(Beginning of Data records)

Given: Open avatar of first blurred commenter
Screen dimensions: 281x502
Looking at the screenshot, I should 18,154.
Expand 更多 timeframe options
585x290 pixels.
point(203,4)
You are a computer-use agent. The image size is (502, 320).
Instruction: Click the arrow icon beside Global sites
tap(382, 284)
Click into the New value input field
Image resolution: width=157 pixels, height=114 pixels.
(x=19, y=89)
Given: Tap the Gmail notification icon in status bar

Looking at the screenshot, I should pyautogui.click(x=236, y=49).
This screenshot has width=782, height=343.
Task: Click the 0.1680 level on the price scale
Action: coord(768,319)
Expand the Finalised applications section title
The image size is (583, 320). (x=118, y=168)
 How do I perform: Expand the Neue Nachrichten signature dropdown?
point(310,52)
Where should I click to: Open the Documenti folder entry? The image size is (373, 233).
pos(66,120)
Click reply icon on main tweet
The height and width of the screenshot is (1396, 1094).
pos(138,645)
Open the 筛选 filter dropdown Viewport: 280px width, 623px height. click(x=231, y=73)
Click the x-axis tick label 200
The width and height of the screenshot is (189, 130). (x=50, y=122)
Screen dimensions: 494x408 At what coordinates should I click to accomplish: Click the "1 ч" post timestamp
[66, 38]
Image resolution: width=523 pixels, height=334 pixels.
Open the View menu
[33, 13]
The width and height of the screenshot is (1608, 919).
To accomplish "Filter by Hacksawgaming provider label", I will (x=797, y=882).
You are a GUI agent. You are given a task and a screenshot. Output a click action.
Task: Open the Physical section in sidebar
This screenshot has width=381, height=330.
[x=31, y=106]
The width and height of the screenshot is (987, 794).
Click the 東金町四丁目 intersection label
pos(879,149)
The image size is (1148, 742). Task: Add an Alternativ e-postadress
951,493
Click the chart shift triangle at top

(End of Data records)

■ Assignment: Your answer should be the lines from the one containing "Open the 筛选" through the last line of the records, repeated exactly and with nothing added.

■ Answer to this exercise:
Open the 筛选 filter dropdown Viewport: 280px width, 623px height. click(x=231, y=73)
Click the x-axis tick label 200
The width and height of the screenshot is (189, 130). (x=50, y=122)
Screen dimensions: 494x408 At what coordinates should I click to accomplish: Click the "1 ч" post timestamp
[66, 38]
Image resolution: width=523 pixels, height=334 pixels.
Open the View menu
[33, 13]
The width and height of the screenshot is (1608, 919).
To accomplish "Filter by Hacksawgaming provider label", I will (x=797, y=882).
You are a GUI agent. You are given a task and a screenshot. Output a click action.
Task: Open the Physical section in sidebar
This screenshot has width=381, height=330.
[x=31, y=106]
The width and height of the screenshot is (987, 794).
Click the 東金町四丁目 intersection label
pos(879,149)
The image size is (1148, 742). Task: Add an Alternativ e-postadress
951,493
Click the chart shift triangle at top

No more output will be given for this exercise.